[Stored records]

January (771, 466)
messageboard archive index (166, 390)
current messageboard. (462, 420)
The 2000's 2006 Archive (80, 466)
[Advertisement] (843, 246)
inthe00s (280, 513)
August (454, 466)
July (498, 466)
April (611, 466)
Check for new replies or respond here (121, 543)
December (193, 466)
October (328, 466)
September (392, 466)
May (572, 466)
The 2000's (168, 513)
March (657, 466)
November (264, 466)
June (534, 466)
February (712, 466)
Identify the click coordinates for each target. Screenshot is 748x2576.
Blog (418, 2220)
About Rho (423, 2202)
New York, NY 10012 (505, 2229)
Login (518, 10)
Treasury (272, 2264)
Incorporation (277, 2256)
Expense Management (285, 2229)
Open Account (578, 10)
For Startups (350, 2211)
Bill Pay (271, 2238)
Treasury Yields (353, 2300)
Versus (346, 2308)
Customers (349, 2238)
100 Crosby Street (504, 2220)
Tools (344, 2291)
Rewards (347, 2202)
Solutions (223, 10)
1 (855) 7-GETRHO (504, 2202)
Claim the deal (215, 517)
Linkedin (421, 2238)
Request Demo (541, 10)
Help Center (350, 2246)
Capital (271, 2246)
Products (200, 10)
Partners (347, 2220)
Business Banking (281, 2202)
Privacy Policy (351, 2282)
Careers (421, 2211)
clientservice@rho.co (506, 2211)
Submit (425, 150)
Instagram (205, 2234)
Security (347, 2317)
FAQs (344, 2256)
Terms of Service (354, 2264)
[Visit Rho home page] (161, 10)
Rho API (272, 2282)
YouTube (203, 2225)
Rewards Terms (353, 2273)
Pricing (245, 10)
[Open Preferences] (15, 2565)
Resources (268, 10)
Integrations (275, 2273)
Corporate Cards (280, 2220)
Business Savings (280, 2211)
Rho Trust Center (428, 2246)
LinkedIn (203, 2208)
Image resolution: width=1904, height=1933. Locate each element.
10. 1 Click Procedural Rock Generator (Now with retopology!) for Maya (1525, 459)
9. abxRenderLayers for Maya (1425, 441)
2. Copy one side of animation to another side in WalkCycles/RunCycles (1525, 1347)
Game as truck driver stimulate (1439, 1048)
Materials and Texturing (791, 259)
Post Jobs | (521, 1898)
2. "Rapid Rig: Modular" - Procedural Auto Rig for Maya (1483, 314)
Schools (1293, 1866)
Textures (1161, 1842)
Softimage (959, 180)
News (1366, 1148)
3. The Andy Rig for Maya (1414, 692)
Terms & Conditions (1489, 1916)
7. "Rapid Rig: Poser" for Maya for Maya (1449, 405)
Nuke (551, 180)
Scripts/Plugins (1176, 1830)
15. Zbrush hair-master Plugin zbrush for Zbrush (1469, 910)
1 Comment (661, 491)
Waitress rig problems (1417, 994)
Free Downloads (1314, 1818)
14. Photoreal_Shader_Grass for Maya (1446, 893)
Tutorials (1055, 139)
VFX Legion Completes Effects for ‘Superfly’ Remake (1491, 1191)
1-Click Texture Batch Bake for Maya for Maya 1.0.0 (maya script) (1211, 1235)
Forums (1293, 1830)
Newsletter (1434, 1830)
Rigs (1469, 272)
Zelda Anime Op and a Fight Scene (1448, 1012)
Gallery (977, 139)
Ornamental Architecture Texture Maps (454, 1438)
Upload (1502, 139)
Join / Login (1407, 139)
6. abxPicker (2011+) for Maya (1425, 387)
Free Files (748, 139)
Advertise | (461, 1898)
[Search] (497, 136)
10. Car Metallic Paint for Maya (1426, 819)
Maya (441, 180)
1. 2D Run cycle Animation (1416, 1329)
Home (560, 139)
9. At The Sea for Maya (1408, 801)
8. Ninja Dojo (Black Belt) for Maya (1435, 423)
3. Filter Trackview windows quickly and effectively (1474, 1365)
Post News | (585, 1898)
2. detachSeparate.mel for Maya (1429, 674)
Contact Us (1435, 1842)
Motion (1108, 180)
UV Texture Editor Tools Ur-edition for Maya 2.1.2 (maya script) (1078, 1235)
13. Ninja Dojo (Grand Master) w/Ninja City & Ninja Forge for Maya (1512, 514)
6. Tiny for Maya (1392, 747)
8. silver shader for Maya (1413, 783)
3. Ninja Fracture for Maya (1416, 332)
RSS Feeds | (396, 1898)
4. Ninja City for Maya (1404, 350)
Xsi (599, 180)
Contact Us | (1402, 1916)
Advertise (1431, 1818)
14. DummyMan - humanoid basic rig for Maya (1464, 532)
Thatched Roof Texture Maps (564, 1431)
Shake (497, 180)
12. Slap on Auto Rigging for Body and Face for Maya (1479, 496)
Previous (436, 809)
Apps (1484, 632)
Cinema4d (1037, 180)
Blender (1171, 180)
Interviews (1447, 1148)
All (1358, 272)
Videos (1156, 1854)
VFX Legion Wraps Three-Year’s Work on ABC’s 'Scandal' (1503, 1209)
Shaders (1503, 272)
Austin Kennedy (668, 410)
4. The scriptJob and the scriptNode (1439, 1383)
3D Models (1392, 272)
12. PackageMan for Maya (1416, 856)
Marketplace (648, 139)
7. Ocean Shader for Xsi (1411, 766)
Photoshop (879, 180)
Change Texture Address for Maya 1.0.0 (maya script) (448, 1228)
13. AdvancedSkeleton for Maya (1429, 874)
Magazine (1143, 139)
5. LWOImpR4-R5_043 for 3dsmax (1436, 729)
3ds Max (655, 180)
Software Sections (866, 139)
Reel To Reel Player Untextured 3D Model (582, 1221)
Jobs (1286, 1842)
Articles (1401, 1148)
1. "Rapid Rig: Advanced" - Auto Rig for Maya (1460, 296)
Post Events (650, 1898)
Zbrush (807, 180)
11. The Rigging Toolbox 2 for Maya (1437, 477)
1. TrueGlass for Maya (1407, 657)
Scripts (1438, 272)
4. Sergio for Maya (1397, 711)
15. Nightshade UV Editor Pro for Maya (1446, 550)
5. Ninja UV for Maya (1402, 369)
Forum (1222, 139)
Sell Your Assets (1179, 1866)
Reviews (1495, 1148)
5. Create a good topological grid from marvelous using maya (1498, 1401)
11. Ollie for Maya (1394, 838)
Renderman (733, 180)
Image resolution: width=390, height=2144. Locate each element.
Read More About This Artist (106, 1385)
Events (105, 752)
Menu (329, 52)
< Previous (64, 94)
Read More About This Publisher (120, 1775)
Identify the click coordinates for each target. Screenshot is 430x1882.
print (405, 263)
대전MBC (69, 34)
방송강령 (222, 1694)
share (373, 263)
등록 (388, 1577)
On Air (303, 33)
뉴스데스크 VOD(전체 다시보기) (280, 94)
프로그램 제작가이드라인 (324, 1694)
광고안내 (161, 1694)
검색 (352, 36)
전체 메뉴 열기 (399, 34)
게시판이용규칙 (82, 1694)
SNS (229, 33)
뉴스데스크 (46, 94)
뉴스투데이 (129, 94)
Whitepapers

WORK ITEM – Please give an exact copy of the lines above, beginning with the line containing "3. Ninja Fracture for Maya (1416, 332)" and running through the line containing "13. AdvancedSkeleton for Maya (1429, 874)", and of no other lines.

REPLY –
3. Ninja Fracture for Maya (1416, 332)
RSS Feeds | (396, 1898)
4. Ninja City for Maya (1404, 350)
Xsi (599, 180)
Contact Us | (1402, 1916)
Advertise (1431, 1818)
14. DummyMan - humanoid basic rig for Maya (1464, 532)
Thatched Roof Texture Maps (564, 1431)
Shake (497, 180)
12. Slap on Auto Rigging for Body and Face for Maya (1479, 496)
Previous (436, 809)
Apps (1484, 632)
Cinema4d (1037, 180)
Blender (1171, 180)
Interviews (1447, 1148)
All (1358, 272)
Videos (1156, 1854)
VFX Legion Wraps Three-Year’s Work on ABC’s 'Scandal' (1503, 1209)
Shaders (1503, 272)
Austin Kennedy (668, 410)
4. The scriptJob and the scriptNode (1439, 1383)
3D Models (1392, 272)
12. PackageMan for Maya (1416, 856)
Marketplace (648, 139)
7. Ocean Shader for Xsi (1411, 766)
Photoshop (879, 180)
Change Texture Address for Maya 1.0.0 (maya script) (448, 1228)
13. AdvancedSkeleton for Maya (1429, 874)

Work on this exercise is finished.